TAMPA, Fla. — Florida Governor Ron DeSantis didn't hold back when asked about a "severe" teacher application backlog plaguing Florida's Department of Education.
"I've told him, 'hey, do what you need to do to whip the place into shape?'" DeSantis said during a stop Wednesday afternoon at Tampa Bay Technical High School to unveil a series of education reforms.
His response comes more than one month after we started asking questions about application processing delays and one day after we first reported how the FL Department of Education (FLDOE) sent a statewide press release acknowledging the "severe backlog" and its plan to catch up.
A spokesperson emailed the press release on late Tuesday afternoon at the same time the department finally responded to a public records request for data we submitted back in December. The data reveals how the delays have impacted Florida classrooms for years.

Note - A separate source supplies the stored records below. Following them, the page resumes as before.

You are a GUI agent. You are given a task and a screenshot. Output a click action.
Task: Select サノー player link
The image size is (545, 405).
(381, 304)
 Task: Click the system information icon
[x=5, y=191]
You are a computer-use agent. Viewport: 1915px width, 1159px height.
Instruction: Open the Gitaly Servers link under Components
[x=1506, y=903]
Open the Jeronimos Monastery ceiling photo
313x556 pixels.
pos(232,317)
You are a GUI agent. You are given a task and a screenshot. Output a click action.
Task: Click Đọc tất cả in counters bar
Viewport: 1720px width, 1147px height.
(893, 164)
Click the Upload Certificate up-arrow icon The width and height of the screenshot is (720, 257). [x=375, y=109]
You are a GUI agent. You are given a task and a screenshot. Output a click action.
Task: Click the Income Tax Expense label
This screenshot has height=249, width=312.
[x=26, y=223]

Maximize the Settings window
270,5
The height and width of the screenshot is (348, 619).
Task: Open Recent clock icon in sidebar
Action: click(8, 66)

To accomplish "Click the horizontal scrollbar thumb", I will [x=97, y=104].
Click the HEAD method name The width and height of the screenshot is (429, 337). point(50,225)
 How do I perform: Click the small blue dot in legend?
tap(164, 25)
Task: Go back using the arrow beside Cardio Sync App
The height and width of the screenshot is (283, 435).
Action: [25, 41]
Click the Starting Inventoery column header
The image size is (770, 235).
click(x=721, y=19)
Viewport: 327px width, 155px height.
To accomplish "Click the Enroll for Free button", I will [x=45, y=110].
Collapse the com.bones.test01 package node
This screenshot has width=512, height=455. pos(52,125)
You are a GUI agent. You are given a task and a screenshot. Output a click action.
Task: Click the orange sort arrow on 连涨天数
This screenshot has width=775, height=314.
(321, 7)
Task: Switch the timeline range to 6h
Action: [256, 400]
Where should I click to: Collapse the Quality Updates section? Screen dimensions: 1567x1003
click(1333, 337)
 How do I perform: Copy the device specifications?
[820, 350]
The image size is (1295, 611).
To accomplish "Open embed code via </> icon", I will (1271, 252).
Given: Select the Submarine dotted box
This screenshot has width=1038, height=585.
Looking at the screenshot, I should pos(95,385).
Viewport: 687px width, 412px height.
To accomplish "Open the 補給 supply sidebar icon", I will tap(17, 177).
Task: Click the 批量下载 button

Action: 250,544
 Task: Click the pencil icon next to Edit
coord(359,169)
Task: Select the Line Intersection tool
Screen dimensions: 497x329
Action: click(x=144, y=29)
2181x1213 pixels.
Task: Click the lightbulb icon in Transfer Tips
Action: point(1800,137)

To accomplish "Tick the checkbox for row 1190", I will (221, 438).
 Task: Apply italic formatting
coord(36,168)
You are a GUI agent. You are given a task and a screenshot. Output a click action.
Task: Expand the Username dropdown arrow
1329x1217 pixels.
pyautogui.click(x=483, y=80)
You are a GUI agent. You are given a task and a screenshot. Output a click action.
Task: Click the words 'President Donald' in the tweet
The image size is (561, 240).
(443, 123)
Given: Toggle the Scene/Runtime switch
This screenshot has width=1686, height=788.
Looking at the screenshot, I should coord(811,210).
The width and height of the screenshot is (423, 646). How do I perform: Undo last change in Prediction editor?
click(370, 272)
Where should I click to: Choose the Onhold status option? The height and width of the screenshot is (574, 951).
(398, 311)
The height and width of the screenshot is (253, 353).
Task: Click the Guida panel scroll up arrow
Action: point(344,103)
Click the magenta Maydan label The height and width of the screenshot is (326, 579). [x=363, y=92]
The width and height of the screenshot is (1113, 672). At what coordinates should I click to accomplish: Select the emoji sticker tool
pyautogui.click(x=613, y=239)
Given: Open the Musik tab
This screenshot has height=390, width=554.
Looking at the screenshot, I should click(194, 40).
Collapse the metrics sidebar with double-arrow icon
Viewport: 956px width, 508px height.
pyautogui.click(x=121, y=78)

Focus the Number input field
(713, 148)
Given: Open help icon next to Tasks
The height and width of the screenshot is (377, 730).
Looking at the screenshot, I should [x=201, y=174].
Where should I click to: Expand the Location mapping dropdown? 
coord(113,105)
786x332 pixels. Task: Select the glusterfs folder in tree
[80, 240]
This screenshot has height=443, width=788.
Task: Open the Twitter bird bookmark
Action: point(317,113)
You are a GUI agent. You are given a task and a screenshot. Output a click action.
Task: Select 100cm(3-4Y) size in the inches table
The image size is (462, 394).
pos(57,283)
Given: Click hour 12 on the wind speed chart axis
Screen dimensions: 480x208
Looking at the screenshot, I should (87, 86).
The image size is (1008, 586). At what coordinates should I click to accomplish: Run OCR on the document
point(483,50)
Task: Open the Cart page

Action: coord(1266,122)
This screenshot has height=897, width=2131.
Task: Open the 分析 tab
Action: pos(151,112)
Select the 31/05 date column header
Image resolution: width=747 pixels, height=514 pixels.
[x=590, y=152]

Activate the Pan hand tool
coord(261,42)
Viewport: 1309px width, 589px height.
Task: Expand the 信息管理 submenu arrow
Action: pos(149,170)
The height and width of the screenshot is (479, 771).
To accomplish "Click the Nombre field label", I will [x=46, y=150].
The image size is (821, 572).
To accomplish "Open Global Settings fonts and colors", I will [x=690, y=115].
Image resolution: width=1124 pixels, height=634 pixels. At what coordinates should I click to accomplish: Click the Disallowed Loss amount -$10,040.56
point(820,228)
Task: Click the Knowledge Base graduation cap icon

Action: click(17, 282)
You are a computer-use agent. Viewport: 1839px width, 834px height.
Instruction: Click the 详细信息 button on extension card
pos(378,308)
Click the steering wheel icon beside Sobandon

Five years ago the state issued just over 91,000 certificates, according to the FLDOE. But during the 2017/2018 year, the department issued just over 31,000 certificates, a more than 65% drop. State numbers provided to us don't make it clear how many total applications were received during those years.
In Florida, teachers must hold a permanent or temporary certificate to teach in a public classroom which is why Portia Sutton remains a substitute teacher. She has a Bachelor's degree and a Master's degree but still nothing to show for a teacher application she says she submitted to the state August 1.
"It's very discouraging," she said. "I can't move forward with anything until I get my paperwork."
According to FLDOE, wait times increased after the state implemented a new certification processing system but questions about that system and how it changed remained unanswered Wednesday.
For school districts already struggling to recruit teachers, the backlog is painful.
"We have about 300-350 vacancies in Hillsborough County right now," said District Superintendent Jeff Eakins. "This is the largest we've had for several years," he said.
The Newly appointed Education Commissioner who also accompanied the Governor during his stop in Tampa on Wednesday told us he's added six staff members to help process certificates. He's also giving school districts priority to keep teachers they have but who are waiting on their certificates to stay.
RAW VIDEO | Katie LaGrone talks with Education Commissioner, Richard Corcoran, on the teacher testing issues we've been covering and the application delays
"So, if someone needs Katie LaGrone in the classroom, we're going to expedite them more quickly," he said. Corcoran said his plan will clear the backlog within 120 days.
"From what they've shown me and everyone else, I don't think it's going to happen in that time but we'll see," said Portia Sutton, who's still waiting to for the state to process her application.
"It's really been a nightmare. I just hope you [they] can get these applications processed. We're waiting."